Fundada pelos gregos antigos nos idos de 600 a.C., Berat foi posteriormente usada pelos romanos e, em seguida, pelos bizantinos ou romanos do oriente (de Constantinopla). Sua fortaleza no alto de uma colina provia a defesa do lugar, com uma cidadela fortificada lá em cima onde as pessoas viviam. Ao longo da Idade Média, aqui foi uma área de fronteira entre os domínios bizantinos e dos eslavos que se instalavam nesta região. Os nativos albaneses, embora nem uma coisa nem outra, viviam sob a jurisdição de estrangeiros.
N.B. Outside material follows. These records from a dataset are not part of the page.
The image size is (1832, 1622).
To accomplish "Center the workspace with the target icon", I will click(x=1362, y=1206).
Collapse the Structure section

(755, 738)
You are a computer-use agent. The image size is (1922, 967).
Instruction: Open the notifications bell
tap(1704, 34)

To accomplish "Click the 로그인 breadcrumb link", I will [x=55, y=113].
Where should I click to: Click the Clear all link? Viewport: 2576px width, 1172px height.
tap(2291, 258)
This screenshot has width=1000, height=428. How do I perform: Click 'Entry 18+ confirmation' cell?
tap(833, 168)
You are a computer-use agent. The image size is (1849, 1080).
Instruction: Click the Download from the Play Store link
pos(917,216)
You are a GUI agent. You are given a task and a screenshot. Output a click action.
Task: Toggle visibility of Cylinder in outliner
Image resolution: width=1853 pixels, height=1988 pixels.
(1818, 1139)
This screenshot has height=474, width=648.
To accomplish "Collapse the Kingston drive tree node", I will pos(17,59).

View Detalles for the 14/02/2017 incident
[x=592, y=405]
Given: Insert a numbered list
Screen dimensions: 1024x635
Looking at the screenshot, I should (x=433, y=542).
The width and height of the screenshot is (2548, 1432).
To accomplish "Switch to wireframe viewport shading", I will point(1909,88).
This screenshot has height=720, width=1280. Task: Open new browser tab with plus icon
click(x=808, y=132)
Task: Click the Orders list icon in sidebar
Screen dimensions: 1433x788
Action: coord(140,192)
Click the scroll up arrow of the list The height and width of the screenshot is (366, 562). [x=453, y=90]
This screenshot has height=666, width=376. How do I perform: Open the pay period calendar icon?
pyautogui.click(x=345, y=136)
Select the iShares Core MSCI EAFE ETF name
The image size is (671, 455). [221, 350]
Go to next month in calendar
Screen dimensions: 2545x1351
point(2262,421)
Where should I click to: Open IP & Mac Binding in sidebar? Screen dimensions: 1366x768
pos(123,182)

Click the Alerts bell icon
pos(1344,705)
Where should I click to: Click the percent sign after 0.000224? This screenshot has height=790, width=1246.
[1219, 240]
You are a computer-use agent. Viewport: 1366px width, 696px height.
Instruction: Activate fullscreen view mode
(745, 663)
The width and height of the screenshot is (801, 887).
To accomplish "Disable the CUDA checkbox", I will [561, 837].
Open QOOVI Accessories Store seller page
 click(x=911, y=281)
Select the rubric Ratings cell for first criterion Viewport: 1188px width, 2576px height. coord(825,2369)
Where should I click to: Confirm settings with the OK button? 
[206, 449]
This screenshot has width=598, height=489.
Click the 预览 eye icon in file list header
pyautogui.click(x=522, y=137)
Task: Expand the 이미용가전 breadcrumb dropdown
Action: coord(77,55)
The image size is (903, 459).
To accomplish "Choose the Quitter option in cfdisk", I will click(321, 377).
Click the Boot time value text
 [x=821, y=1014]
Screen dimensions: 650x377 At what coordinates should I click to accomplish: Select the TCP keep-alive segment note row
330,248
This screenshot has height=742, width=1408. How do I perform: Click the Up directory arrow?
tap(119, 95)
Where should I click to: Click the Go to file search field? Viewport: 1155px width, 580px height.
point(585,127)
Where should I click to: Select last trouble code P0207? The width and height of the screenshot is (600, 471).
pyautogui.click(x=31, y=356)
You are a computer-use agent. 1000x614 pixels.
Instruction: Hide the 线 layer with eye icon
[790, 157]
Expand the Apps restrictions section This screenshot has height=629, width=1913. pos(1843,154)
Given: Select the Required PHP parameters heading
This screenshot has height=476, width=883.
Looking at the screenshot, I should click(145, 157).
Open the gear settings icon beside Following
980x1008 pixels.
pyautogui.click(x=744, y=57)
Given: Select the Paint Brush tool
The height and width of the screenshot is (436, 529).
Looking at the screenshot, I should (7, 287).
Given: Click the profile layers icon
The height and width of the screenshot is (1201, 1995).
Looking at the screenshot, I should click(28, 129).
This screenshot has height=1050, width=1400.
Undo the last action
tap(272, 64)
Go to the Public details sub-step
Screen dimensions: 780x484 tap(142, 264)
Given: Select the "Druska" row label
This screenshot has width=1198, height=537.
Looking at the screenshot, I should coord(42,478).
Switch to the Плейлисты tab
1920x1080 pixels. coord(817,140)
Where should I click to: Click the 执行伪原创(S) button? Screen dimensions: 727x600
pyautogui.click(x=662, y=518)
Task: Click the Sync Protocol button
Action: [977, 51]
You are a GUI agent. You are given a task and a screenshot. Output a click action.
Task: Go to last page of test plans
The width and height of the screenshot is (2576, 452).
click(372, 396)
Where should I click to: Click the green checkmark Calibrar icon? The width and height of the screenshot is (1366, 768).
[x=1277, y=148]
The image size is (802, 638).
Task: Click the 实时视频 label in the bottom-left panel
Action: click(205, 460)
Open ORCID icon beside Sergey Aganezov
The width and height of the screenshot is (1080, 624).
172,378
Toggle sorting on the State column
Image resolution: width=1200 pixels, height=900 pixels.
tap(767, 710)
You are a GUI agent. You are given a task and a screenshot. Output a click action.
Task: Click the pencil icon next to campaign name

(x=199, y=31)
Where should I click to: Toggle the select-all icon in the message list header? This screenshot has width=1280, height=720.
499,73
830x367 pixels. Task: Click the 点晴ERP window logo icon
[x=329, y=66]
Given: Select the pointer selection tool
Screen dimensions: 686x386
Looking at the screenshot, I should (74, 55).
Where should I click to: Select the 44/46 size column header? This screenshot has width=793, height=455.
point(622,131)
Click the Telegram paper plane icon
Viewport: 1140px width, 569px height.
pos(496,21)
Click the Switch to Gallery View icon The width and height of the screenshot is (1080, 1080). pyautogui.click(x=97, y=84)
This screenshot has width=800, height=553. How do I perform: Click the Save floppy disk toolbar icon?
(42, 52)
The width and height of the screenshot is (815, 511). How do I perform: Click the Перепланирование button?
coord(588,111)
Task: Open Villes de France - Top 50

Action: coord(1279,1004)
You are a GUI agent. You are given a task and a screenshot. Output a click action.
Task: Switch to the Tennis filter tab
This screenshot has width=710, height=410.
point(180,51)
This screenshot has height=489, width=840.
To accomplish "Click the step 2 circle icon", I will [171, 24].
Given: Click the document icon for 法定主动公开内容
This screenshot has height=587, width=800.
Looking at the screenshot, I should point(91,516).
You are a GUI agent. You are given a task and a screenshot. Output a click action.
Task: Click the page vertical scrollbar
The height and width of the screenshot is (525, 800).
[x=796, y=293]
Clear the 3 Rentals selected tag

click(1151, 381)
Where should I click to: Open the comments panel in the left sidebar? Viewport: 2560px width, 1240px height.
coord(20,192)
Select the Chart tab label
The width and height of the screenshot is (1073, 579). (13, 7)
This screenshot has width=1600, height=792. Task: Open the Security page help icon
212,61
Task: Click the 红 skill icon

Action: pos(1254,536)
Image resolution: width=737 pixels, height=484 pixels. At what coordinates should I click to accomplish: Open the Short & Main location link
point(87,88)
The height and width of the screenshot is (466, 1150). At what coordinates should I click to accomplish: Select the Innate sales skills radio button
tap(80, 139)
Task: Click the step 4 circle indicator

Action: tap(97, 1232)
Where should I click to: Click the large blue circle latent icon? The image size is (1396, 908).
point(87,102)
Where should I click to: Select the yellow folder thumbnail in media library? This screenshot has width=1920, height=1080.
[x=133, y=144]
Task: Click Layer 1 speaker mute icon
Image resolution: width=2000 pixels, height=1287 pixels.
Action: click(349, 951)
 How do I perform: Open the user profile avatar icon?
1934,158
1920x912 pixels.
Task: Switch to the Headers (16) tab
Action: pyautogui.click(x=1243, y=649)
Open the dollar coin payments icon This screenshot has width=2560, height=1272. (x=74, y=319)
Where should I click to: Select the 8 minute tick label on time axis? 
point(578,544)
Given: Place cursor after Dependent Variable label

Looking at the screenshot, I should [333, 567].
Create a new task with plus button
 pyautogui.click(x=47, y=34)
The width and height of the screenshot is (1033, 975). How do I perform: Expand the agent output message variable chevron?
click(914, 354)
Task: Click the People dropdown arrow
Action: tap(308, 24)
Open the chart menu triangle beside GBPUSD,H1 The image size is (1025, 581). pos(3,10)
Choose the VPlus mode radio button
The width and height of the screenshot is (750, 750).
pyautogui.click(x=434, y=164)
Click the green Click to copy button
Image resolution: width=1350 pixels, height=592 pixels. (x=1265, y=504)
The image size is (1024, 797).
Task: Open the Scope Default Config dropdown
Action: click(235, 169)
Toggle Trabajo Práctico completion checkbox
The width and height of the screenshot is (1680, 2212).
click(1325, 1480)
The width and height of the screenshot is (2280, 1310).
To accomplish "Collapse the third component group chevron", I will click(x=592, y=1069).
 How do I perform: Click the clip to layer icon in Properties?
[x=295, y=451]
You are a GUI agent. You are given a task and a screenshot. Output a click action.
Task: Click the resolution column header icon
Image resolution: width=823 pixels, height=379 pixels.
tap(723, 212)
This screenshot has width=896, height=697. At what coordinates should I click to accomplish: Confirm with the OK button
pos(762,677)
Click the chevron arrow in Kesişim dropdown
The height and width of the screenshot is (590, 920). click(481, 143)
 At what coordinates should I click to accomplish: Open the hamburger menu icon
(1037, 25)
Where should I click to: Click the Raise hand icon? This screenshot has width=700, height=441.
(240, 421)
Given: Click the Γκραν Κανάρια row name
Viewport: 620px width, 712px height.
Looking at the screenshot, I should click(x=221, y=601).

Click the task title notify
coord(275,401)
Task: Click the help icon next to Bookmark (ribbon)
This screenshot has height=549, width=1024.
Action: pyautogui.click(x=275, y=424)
É a partir de 1385 que os turcos otomanos conquistam Berat (e o restante da atual Albânia) e dão à cidade o tom e o jeito que você encontrará aqui hoje. Embora as fundações de sua fortaleza sejam mais antigas, as casas marcantes — das mil janelas — são dos mais emblemáticos exemplos remanescentes da arquitetura turca-otomana. São casas, em geral, feitas de madeira e pedra, com pintura branca, janelas quadriculadas, e andares superiores às vezes mais largos que os de baixo. Como você pode ver na foto.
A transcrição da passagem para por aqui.